L’Europa post Brexit
e la sfida di stare insieme

Come ritrovare buone ragioni per il vivere-assieme?, si chiedeva alcuni anni fa Giuseppe De Rita. Più ancora: perché dovremmo stare insieme? Cosa ci lega? Finita la stagione delle grandi narrazioni, qual è il collante che mette insieme donne e uomini diversi?

La fotografia del nostro Paese che abbiamo spesso sotto gli occhi è desolante. Non solo non stiamo bene economicamente, affondati dentro una crisi dalla quale si fatica ad uscire, ma anche civilmente sembriamo aver perso la rotta per una buona e fiduciosa convivenza.
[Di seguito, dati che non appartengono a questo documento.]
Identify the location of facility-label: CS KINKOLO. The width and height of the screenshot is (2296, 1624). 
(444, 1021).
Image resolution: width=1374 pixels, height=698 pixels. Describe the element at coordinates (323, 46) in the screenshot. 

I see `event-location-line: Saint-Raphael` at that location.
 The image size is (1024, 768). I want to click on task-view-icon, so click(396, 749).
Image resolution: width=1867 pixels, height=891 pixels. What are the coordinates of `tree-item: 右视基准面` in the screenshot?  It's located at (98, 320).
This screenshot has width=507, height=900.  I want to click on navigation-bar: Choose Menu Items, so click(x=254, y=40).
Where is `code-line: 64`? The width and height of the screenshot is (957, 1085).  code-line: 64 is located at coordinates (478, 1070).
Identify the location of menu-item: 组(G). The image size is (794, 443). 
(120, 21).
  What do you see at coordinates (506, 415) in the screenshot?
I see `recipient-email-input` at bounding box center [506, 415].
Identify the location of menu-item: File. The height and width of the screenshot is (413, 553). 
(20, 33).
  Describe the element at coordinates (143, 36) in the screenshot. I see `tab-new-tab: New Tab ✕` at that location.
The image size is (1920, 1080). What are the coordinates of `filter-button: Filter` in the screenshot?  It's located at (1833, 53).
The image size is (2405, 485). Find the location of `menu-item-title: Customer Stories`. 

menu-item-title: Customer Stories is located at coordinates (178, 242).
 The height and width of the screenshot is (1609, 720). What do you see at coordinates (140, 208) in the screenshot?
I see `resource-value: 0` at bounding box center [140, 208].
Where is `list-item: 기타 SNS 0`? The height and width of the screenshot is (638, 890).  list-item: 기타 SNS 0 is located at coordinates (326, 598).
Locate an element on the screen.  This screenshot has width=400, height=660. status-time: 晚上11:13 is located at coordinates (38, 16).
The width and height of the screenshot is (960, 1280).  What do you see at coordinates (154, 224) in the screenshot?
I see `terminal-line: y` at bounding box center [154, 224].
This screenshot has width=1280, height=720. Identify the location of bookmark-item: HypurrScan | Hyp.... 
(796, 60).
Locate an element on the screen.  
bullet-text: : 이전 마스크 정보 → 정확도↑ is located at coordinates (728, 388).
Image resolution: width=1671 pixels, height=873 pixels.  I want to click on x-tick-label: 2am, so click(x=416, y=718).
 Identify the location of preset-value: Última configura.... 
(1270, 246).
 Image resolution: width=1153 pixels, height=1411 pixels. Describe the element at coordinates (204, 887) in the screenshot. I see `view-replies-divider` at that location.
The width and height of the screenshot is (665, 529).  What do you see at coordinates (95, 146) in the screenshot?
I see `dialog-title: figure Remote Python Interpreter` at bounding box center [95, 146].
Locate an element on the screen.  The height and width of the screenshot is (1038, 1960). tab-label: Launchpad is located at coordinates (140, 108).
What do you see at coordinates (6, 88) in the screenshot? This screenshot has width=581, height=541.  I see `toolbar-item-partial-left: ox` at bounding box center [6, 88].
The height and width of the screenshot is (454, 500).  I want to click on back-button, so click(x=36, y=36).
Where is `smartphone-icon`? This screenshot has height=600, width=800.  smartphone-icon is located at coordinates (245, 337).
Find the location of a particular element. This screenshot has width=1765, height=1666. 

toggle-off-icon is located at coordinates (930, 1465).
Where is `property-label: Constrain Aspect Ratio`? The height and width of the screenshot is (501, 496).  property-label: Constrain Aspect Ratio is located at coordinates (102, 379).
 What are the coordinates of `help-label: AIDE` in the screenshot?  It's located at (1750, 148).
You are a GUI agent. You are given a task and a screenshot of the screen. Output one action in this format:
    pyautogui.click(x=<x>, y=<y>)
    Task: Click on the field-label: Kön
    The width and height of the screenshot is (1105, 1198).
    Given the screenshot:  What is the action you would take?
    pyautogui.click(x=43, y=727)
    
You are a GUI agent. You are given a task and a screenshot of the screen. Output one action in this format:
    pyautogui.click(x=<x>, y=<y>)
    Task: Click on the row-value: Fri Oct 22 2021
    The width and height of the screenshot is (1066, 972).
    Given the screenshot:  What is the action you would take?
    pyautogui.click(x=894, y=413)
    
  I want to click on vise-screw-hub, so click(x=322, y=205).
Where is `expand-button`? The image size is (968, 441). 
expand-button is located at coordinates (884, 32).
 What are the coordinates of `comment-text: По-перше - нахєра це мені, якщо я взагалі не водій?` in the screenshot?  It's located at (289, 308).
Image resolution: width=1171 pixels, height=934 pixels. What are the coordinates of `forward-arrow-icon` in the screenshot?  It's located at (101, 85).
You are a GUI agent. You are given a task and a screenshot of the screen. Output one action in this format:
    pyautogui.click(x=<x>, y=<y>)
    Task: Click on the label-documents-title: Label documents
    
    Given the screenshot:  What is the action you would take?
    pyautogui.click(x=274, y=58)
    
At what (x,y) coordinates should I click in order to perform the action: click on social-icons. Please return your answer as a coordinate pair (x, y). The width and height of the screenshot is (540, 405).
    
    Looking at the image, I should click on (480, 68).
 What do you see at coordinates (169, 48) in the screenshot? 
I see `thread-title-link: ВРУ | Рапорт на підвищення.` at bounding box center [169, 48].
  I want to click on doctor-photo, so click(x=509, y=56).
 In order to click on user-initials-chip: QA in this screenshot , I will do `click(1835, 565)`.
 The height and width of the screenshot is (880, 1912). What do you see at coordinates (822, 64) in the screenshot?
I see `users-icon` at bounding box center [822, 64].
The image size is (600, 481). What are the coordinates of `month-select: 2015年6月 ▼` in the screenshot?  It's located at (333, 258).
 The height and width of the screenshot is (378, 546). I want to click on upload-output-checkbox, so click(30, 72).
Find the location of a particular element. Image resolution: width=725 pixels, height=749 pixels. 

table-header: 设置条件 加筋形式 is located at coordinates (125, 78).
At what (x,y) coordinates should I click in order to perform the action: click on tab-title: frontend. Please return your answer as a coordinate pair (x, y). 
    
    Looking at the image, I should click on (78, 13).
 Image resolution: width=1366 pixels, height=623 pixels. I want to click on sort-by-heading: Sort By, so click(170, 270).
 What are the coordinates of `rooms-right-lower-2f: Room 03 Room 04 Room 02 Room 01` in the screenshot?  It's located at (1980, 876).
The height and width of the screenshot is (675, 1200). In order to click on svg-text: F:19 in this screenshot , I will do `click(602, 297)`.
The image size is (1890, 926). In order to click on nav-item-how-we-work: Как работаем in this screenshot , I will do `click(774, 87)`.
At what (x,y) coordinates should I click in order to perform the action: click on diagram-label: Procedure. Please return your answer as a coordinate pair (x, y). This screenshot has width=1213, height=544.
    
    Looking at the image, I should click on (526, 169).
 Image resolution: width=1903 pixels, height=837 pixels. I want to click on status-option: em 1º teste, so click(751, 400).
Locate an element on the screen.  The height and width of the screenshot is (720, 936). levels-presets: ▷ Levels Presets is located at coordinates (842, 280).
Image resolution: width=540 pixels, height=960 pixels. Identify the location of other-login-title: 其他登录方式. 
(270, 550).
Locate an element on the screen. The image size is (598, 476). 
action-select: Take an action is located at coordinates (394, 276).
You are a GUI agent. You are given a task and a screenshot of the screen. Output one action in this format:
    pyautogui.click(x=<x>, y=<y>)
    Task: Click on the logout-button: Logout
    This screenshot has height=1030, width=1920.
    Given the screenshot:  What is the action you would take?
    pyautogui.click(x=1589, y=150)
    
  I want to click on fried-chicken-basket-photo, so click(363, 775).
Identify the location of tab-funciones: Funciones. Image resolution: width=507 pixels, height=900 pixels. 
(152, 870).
Secondo la Fondazione Lanza «là dove ci sono un clima sociale incivile e una società ripiegata su se stessa, rivendicativa e rancorosa, con obiettivi di piccola portata, divisa e diffidente; là dove la società è un insieme sconclusionato di elementi individuali, senza coesione, di soggettività esasperate e senza scopo tenute insieme da connessioni deboli; là dove la sfiducia nell’altro diventa fatto ordinario e “normale” (secondo una ricerca della Fondazione due italiani su tre si dichiarano d’accordo con l’affermazione che ”è meglio guardarsi dagli altri, perché potrebbero approfittare della nostra buona fede”), è chiaro che il legame sociale progressivamente si deteriora e si afferma un clima incivile da guerra di tutti contro tutti».

Giovani contro vecchi, anzitutto. I primi che vedono negli anziani un ostacolo che sta rubando loro il futuro. I secondi che non si fidano dei giovani: li sentono inaffidabili, a volte vacui, a volte cinici. Tra l’altro, vista la retorica di questi giorni, occorre smontare la teoria secondo la quale i giovani britannici si siano dimostrati, con il voto al referendum sulla Brexit, a favore dell’Europa in contrapposizione agli elettori più anziani, apertamente schierati per l’uscita del Regno Unito dall’Unione Europea.